Spark 简介
Why use Spark
Spark是一个大规模数据处理的快速通用引擎
- 速度 Spark在内存中运行比Hadoop快100倍以上,在硬盘上运行比Hadoop快10倍以上
- 便捷 Spark提供超过80+的高阶操作去建立并行的应用,可以使用Python、R、Scale等高阶语言进行交互
- 通用 Spark提供了一系列的类库,包括SQL、DataFrame、用于机器学习的MLlib,Spark Streaming,可以在同一个应用中使用这些类库
- 易用 Spark可以在Hadoop、Mesos的单实例或云上运行,也可以使用不同的数据源如HDFS、Cassandra、Hbase、S3
Tutorials
下载安装
使用Python开发时,可以使用PIP进行安装
pip install pysparkd.
基础示例
分词示例
使用此示例生成(字符串,数量)结果,保存进文件
text_file = sc.textFile("hdfs://...")
counts = text_file.flatMap(lambda line: line.split(" ")) \
.map(lambda word: (word, 1)) \
.reduceByKey(lambda a, b: a + b)
counts.saveAsTextFile("hdfs://...")
π计算
Spark也可用于数值的并行计算
def inside(p):
x, y = random.random(), random.random()
return x*x + y*y < 1
count = sc.parallelize(xrange(0, NUM_SAMPLES)) \
.filter(inside).count()
print "Pi is roughly %f" % (4.0 * count / NUM_SAMPLES)
文本查询 [DataFrame]
在日志文件中查询特定的错误信息
extFile = sc.textFile("hdfs://...")
# Creates a DataFrame having a single column named "line"

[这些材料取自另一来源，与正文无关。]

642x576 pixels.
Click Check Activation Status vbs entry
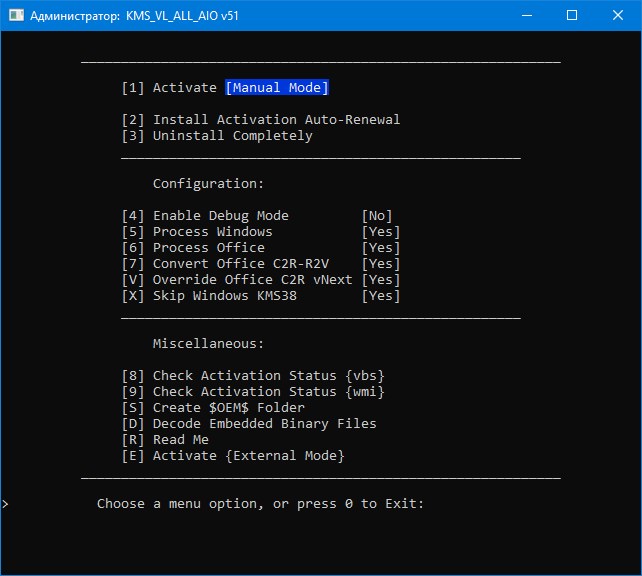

df = textFile.map(lambda r: Row(r)).toDF(["line"])
errors = df.filter(col("line").like("%ERROR%"))
# Counts all the errors
errors.count()
# Counts errors mentioning MySQL
errors.filter(col("line").like("%MySQL%")).count()
# Fetches the MySQL errors as an array of strings
errors.filter(col("line").like("%MySQL%")).collect()
数值操作 [DataFrame]
从数据库中读取数据计算人员的平均年龄,把计算记过按照JSON格式存储在S3数据库中,数据库中存在表people,含有两列name,age
# Creates a DataFrame based on a table named "people"

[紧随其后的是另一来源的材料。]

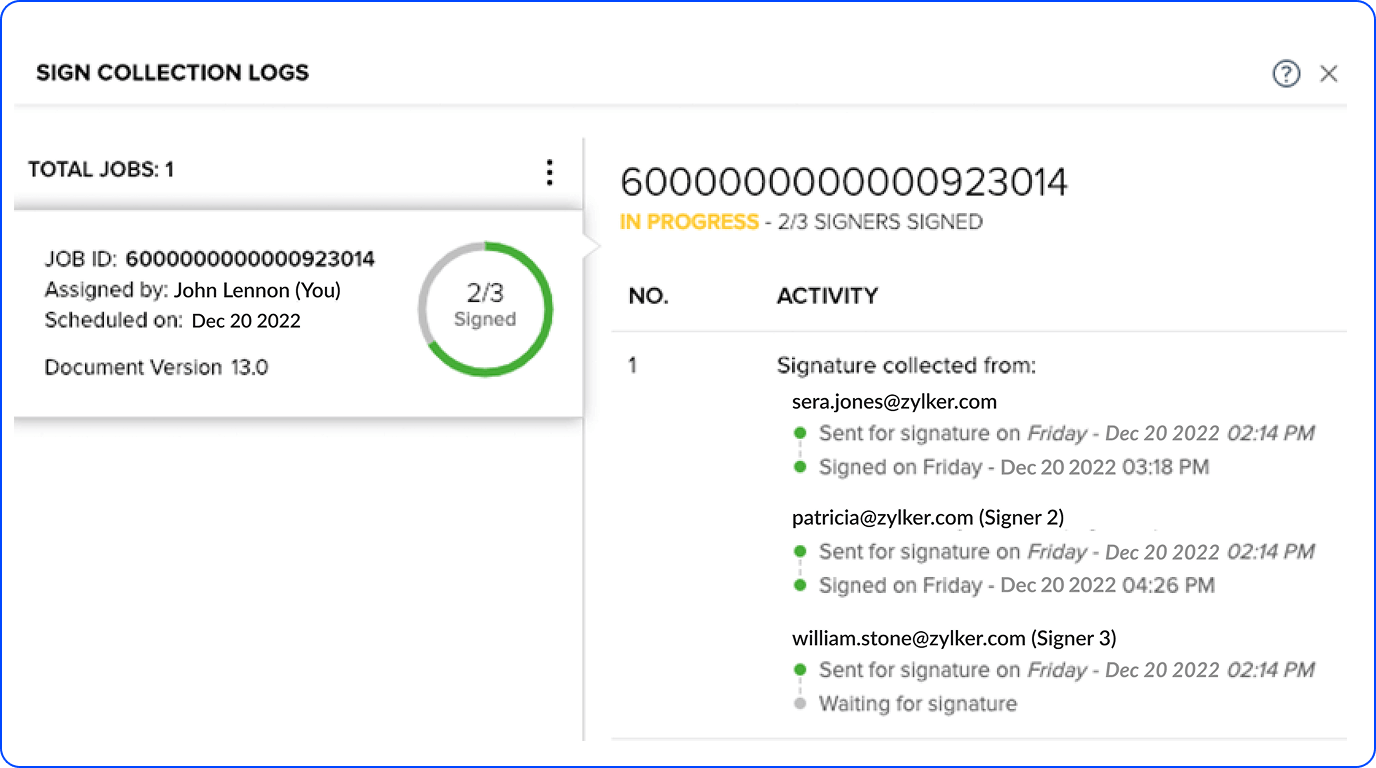
Task: Select william.stone@zylker.com (Signer 3) entry
Action: coord(953,637)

# stored in a MySQL database.
url = \
"jdbc:mysql://yourIP:yourPort/test?user=yourUsername;password=yourPassword"
df = sqlContext \
.read \
.format("jdbc") \
.option("url", url) \
.option("dbtable", "people") \
.load()
# Looks the schema of this DataFrame.
df.printSchema()
# Counts people by age
countsByAge = df.groupBy("age").count()
countsByAge.show()
# Saves countsByAge to S3 in the JSON format.
countsByAge.write.format("json").save("s3a://...")
线性回归计算 [Machine Learn]
在这个示例中,我们有特征向量和对应标签的数据集,使用线性回归用特征向量来预测标签
# Every record of this DataFrame contains the label and
# features represented by a vector.
df = sqlContext.createDataFrame(data, ["label", "features"])
# Set parameters for the algorithm.
# Here, we limit the number of iterations to 10.
lr = LogisticRegression(maxIter=10)
# Fit the model to the data.
model = lr.fit(df)
# Given a dataset, predict each point's label, and show the results.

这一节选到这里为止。